- [Extracted information]
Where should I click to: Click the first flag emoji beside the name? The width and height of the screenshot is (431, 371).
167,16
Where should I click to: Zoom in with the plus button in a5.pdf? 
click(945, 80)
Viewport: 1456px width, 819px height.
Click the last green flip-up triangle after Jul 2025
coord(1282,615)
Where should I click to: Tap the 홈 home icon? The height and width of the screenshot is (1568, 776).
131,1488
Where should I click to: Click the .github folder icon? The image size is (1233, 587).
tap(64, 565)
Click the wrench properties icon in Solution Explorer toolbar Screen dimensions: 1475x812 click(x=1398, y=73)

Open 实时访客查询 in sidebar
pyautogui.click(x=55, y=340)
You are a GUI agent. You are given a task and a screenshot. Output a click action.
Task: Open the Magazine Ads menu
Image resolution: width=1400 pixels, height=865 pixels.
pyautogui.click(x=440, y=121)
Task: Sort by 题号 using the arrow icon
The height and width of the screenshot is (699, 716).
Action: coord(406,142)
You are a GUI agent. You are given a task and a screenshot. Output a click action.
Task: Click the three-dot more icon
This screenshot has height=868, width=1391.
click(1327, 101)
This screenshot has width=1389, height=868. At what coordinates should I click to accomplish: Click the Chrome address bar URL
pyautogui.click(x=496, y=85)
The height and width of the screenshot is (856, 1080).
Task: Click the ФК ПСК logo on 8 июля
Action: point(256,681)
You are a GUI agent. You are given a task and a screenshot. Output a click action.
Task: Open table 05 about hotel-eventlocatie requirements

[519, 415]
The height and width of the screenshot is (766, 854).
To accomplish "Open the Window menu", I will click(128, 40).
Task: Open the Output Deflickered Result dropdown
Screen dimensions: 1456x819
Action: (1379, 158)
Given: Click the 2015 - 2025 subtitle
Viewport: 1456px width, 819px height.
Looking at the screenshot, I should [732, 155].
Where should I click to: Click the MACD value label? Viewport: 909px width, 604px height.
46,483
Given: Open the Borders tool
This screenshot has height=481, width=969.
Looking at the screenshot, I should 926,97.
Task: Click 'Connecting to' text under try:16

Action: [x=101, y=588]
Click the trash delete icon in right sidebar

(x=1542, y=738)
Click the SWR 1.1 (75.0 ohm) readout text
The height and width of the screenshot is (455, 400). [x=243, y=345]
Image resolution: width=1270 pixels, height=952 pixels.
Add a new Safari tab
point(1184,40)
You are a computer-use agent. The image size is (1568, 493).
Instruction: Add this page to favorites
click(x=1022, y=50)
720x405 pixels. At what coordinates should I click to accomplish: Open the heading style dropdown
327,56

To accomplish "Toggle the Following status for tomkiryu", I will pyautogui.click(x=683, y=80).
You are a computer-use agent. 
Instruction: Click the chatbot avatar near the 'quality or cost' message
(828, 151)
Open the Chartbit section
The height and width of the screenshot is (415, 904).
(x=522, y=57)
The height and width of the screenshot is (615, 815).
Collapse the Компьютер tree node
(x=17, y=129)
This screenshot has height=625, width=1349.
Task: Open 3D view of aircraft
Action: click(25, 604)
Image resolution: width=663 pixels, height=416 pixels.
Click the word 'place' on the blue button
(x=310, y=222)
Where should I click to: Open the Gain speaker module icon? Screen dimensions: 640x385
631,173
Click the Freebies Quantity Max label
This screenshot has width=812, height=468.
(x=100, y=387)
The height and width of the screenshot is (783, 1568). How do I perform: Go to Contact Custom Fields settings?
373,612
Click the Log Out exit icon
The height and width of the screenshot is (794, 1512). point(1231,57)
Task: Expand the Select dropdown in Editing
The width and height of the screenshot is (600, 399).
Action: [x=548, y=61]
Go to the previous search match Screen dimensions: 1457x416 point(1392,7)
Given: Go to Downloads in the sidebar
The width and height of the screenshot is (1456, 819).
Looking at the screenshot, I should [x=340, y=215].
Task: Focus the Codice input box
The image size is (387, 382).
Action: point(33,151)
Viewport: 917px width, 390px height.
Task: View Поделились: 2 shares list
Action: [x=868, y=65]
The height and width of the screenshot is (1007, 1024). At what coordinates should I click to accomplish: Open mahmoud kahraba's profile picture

- [Task to carry out] Which lines in the items above contain the word "button"? Extract each of them in full.

- [Solved exercise]
Where should I click to: Zoom in with the plus button in a5.pdf? 
Click the word 'place' on the blue button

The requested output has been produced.